# What do polls actually say?

## How to interpret a poll like a statistician

1/ Suppose you ran a @Twitter poll asking

“Should @RW_UNP be PM?”

Suppose, If 151 people answered, and 85 (56.3%) said “Yes”.

How should you interpret the results?

Could we conclude that a *majority* of #SriLanka think “Yes”?

2/ Not everyone in #SriLanka is on the internet.

Of that not everyone is on @twitter.

Of that not everyone will see and answer your poll.

So, No.

Instead can we say,

“A majority of my @twitter audience think ‘Yes’” ?

Possibly.

3/ Some people in your audience think “Yes”, others “No”.

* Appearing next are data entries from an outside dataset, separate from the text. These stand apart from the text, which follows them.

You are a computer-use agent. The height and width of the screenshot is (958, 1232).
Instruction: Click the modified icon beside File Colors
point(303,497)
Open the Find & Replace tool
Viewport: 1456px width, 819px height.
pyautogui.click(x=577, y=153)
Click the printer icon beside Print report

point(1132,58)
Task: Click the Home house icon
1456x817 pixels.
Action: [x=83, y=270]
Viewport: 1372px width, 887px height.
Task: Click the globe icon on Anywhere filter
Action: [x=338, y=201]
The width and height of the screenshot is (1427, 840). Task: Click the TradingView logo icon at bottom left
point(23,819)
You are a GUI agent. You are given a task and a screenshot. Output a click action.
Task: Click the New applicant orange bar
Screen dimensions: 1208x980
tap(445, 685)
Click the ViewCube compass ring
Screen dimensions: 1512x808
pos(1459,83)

The 151 who answered are a subset of this audience.

(For now, let’s assume this subset is a random sample.)

What we need to find out is, what proportion of the audience think “Yes”, and if that is >50%.

4/ Intuitively we know that the “Yes” proportion is around 56.3%.

But it could also be 56% (i.e. 56.0%). Or even 49%.

Theoretically, even 10% or 90% might be possible.

Intuitively we also know that 56% is more likely than 49%. And 49% more so than 10% or 90%.

5/ Suppose the actual proportion was 56%, and suppose we picked 151 random responses from my audience.

The responses follow a Binomial distribution.

We can use Microsoft Excel’s BINOM operator, to make various Binomial distribution calculations.

6/ If we picked 151 reponses, any number between 0 and 151 could be “Yes”. 0 and 151 are possible, but unlikely. What values are more likely?

95% of the time we would get between 73 and 96 “Yes” responses.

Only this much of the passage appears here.